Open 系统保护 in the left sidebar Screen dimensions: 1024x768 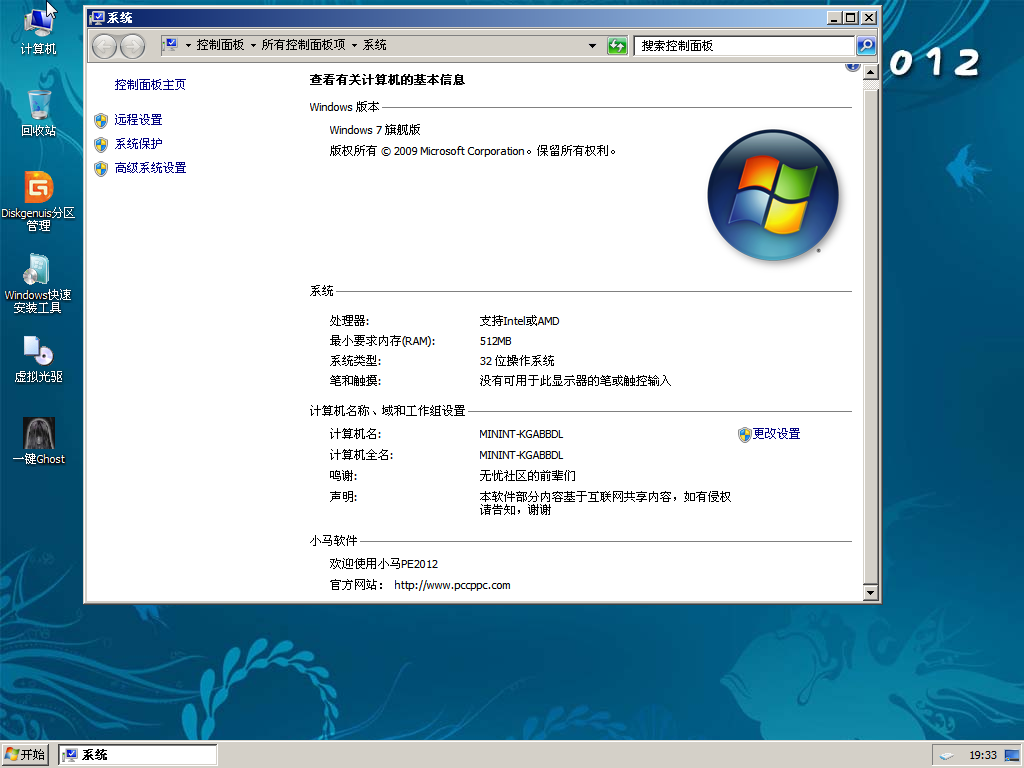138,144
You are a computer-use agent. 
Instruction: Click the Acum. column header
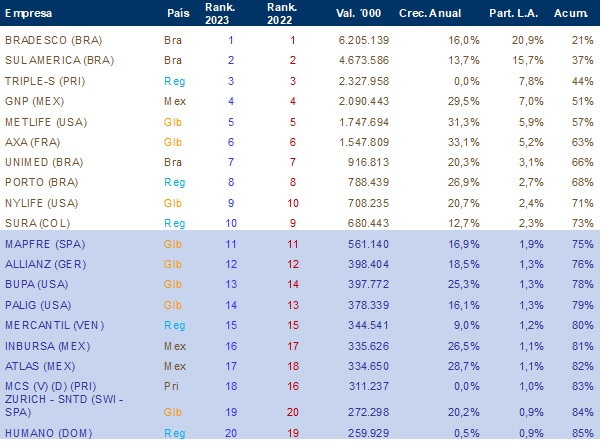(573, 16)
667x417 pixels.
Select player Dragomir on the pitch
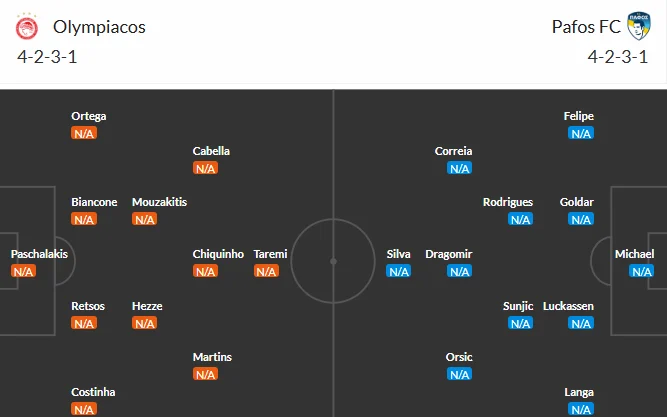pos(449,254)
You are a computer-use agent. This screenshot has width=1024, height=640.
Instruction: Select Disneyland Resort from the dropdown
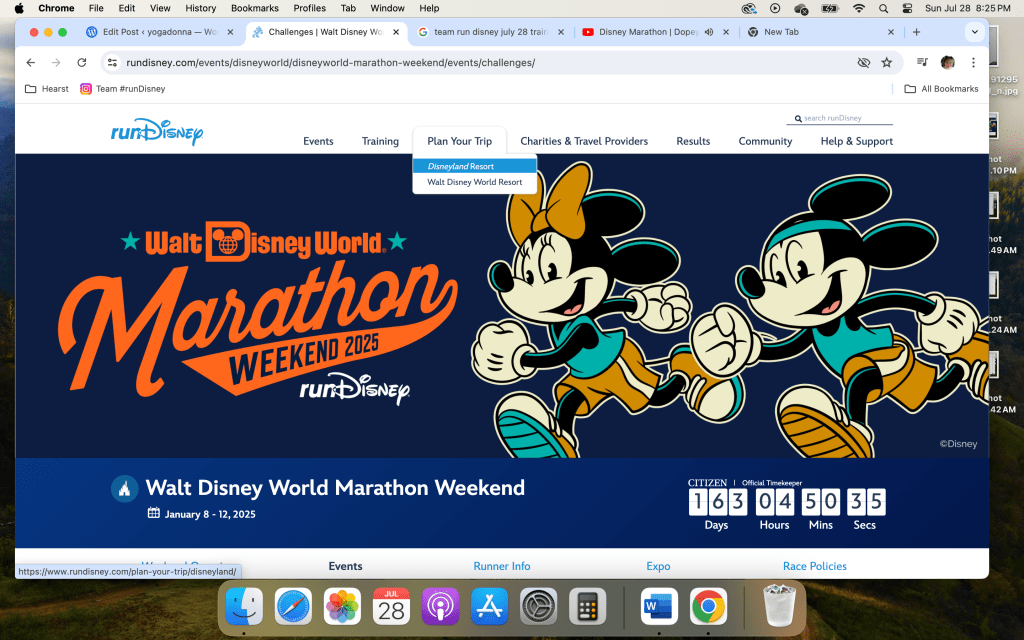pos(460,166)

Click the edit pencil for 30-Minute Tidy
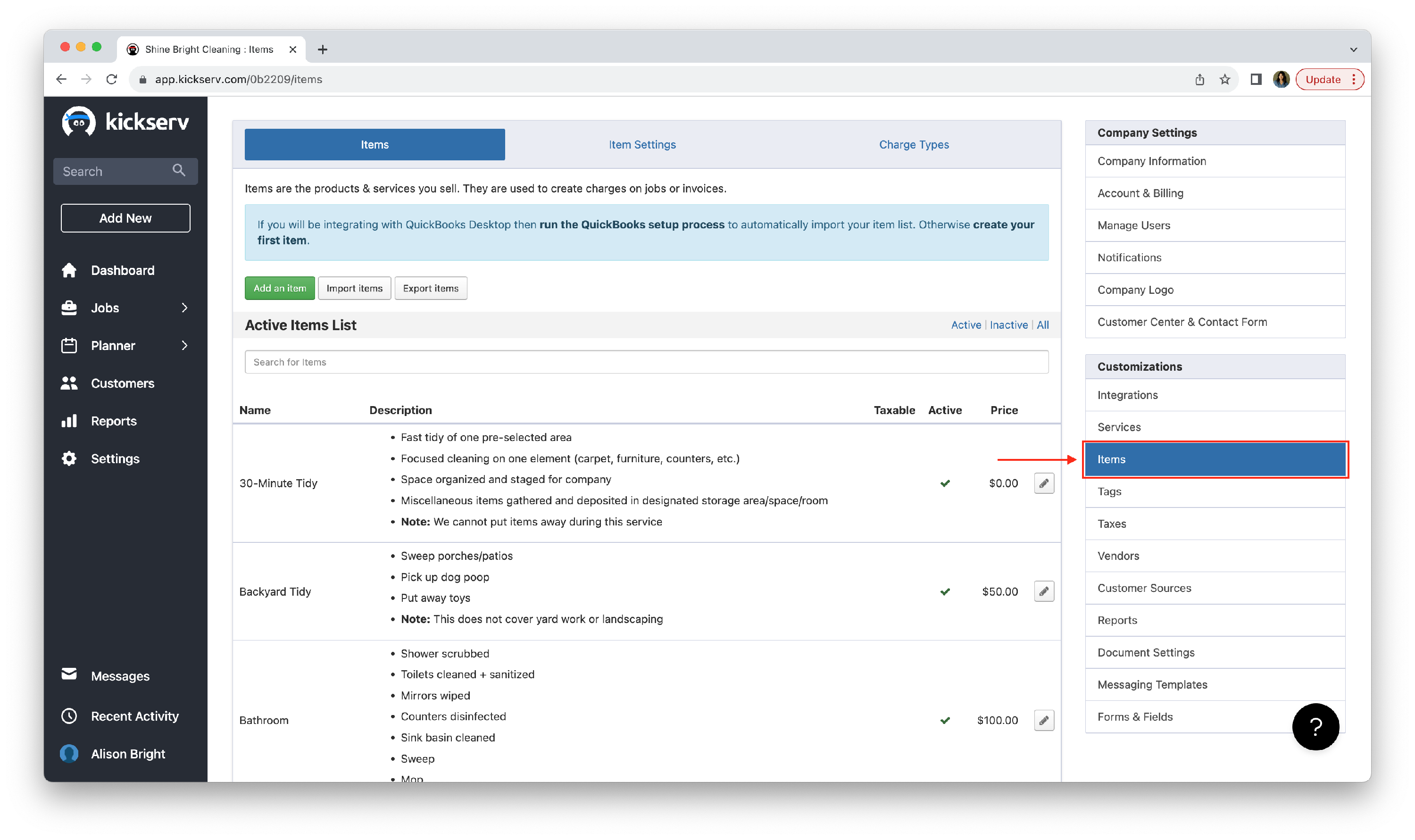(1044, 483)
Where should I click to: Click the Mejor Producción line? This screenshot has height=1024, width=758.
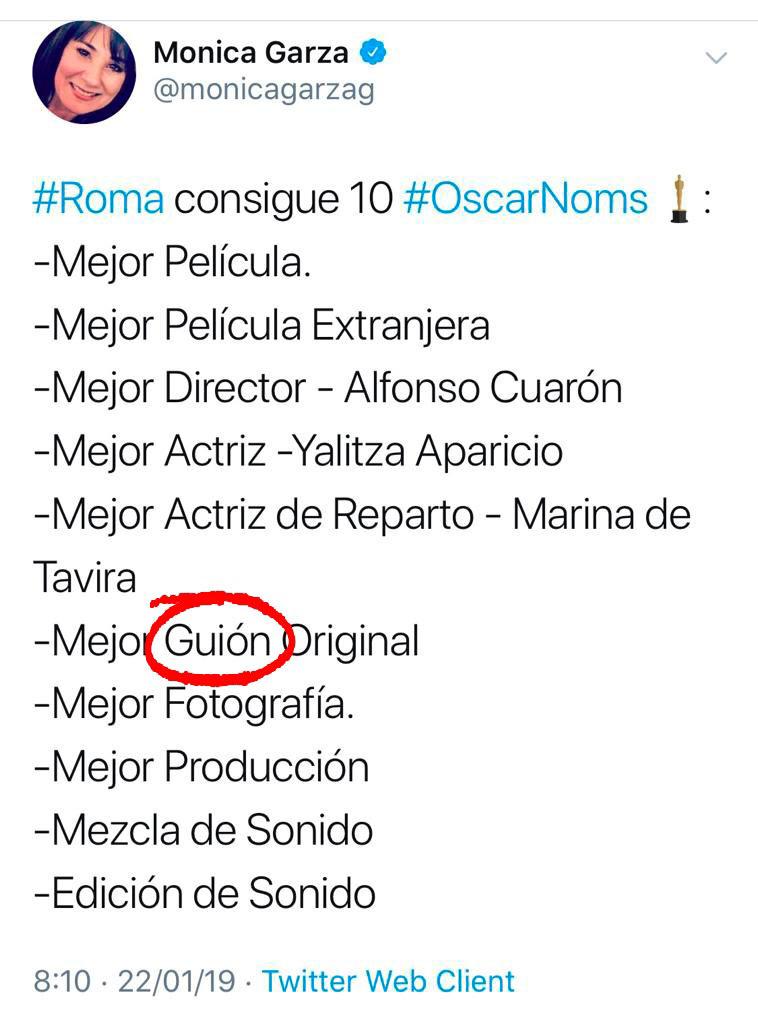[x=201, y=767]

* **Exercise goal**
Count the lines in the material above that contain the string "computer", treating uppercase and lowercase letters as distinct. Reply with the number alone.

* **Correct result**
2